One of the biggest surprises of the chaotic 2024 edition of the race that, despite F1’s best efforts, everyone still calls the Brazilian Grand Prix, was a double podium for Alpine. The Anglo-French outfit has faced an uphill struggle for much of the 2024 season, so the team’s consistent pace in the poor conditions and solid strategy that led to Esteban Ocon claiming second and Pierre Gasly taking third was a much needed release.

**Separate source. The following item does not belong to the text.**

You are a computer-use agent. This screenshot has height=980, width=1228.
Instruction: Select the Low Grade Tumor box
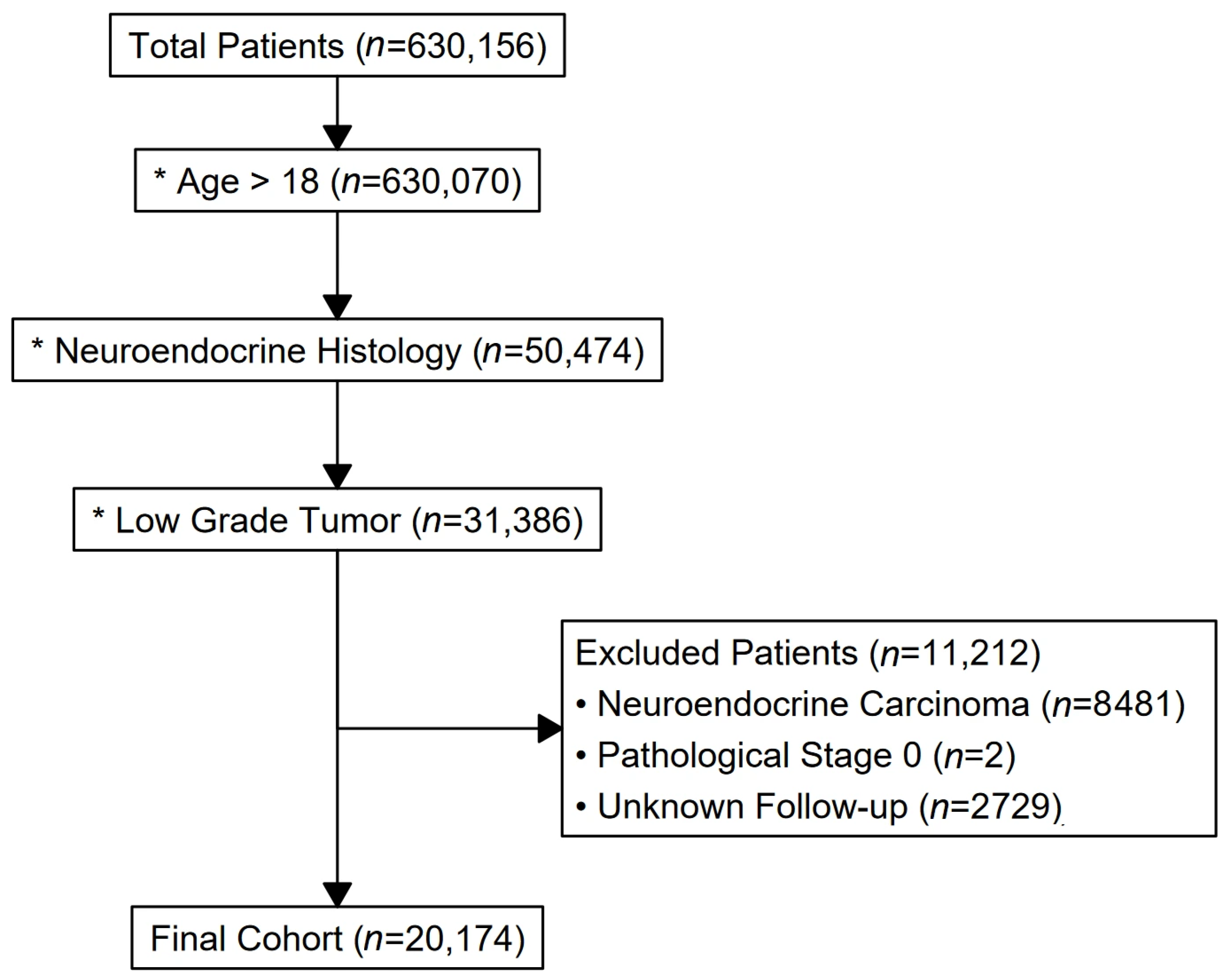point(337,519)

When the team once known as Renault gets a podium, it’s become something of a tradition for Jeremy Clarkson to appear at its HQ in Enstone, Oxfordshire with large quantities of celebratory beer. The team is located around a 15-minute drive from Clarkson’s Diddly Squat Farm near Chipping Norton, and not much further away from the Hawkstone brewery that produces his range of beers.

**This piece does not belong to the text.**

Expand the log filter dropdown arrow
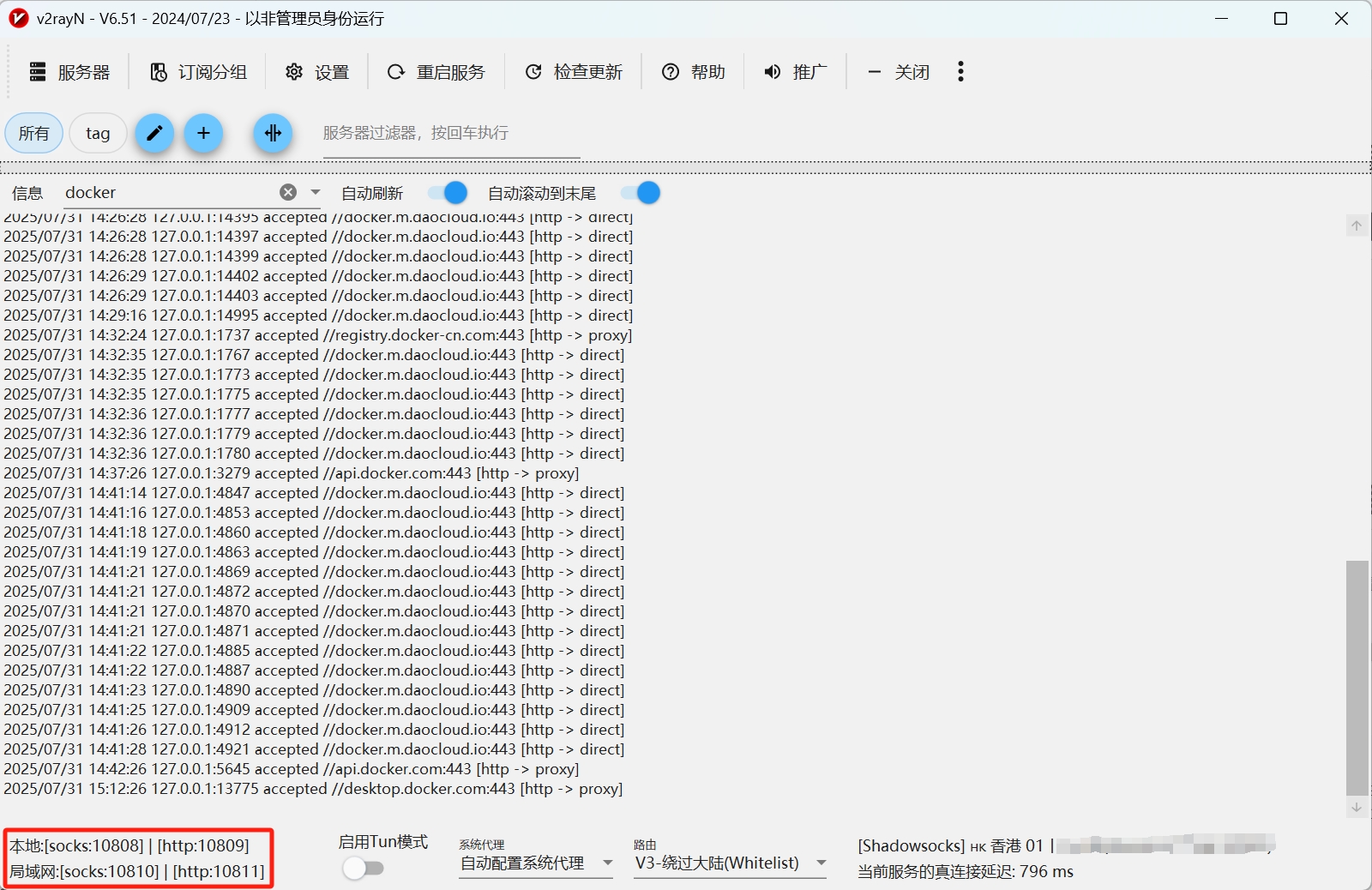 tap(316, 193)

In a short video on Alpine’s YouTube channel, we see Pierre Gasly addressing the team before Clarkson pulls into the workshop in an Alpine A110 to present the team with a delicious, refreshing prize.
In a gift exchange of sorts, Clarkson is then presented with the front wing and nosecone of an Alpine F1 car, something he says he plans to mount on the wall of his new pub, The Farmer’s Dog, ahead of the Red Bull team holding its Christmas party there in a couple of weeks.
While Clarkson has repeatedly said he supports Alpine as it’s his local team, it’s not the only F1 squad to be associated with his farm. Just a few days ago, McLaren’s Oscar Piastri was seen trying out some of the agricultural equipment at Diddly Squat – and doing a decent job, by Kaleb Cooper’s reckoning.
Whether Clarkson will have to hand over any more booze for the rest of this season remains to be seen – with just three more races to go, at Las Vegas, Qatar and Abu Dhabi, it’s a fairly reasonable assumption that normal 2024 service will be resumed, with Red Bull, Ferrari and McLaren all vying for podiums.
Alpine, meanwhile, will switch to Mercedes power for 2026 – while Renault will still own the team, it’ll cease building its own engines, bringing to an end over 35 uninterrupted years of Renault power units in F1.